I'm trying to understand whether by breaking down the problem of scaling a testing suite into smaller problems, we can achieve better scalability. Tourist attempts to use journeys to gain coverage of an application and observations to capture what happened for later. By doing so, we can temporally decouple concerns such as assertions from automation.

Acceptance Test Journeys are considered a way to reduce this inefficiency by combining many similar tests into one. I think it is clunky to implement journeys in current tooling such as cucumber or jbehave. So I'm trying trying to solve some of the problems in scaling a testing suite. I'm trying out a number of ideas to help such as:

  • Can we create a state transition map that allows us to find journeys based on only some end goal?
  • Delay assertions until after testing is done. This means seperating observation from assertion.
  • Users know things, so let's model it so that Users have data.
  • Scenarios that describe things users do at a macro level.

The Problem with unit testing for acceptance testing

Consider the following unit test: it does something important given I these actions have been completed, where a = 1 and b = 2 when i do something then the result should be 10

i only have to read these few lines to understand what the test is doing. The intent of the test is captured in the test name. The actions I need to take are captured in the given and when. I can see all the relevant inputs that are required for the test scenario to happen. And I can see exactly what we were expecting to happen. All the concerns that matter, the actions, inputs, expectations and intent, are tightly coupled, as one is mixed with the other in code and also temporally. A unit test is the coupling of all the concerns that matter.

Just because it works for unit tests, does not mean the same applies at a functional level. What's good for the goose, is not necessarily good for then gander.

in functional tests, the given actions often take a very long time. They are often also very complex. In a perfect world, we would simply parallelise all tests so the testing takes as long as the longest test. This is sadly very far from reality. Projects pay for the time it takes to run functional tests in spades. Whether it's running them, or maintaining them.

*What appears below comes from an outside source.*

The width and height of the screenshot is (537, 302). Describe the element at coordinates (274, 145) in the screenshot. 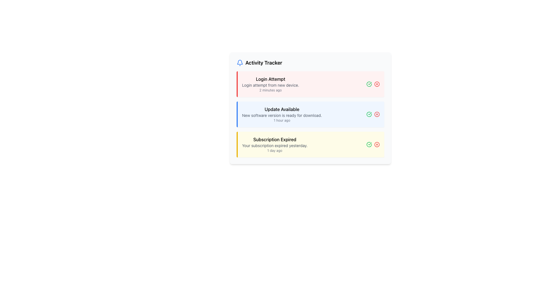

I see `the text element that reads 'Your subscription expired yesterday.' located in the lower part of the modal under the 'Subscription Expired' section, indicating a secondary informational priority` at that location.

Functional tests often require a number of steps to be taken to get to a state that they can test. For example, we must first log in and create a blog post before we can see it on the blog. Unit tests rarely have so many steps to take before they can be executed.

By shoehorning our unit testing paradigm onto functional tests, I think we are missing the point. A real user doesn't usually doesn't use an application and only try one small piece of functionality, they usually want to complete a process of some kind. Unit tests at a functional level do not simulate real user behaviour.

Some say that tests should be consolidated into feature level journeys. If we were to use the unit testing paradigm to build these, it might look like a very very long procedure. And I think as we build a more higher level test, we lose the intent of what we are testing, since our single test name cannot describe all the things that are happening adequately.

Unit tests don't scale to journeys. As is common practise in other endeavours, what if we attempted to separate concerns?

journeys users input data itinerary states transitions observations states transitions observations states ... verifications intent expected outputs

Decoupling user, journey, state, page and expectation

A user has specific example data

A journey is a list of states to visit

An expectation is a general rule. It is not coupled only to the things that matter to it. This allows the expectation to be clearer in what is being tested. An expectation that is just for one specific example, probably has less meaning than one that addresses just the situation.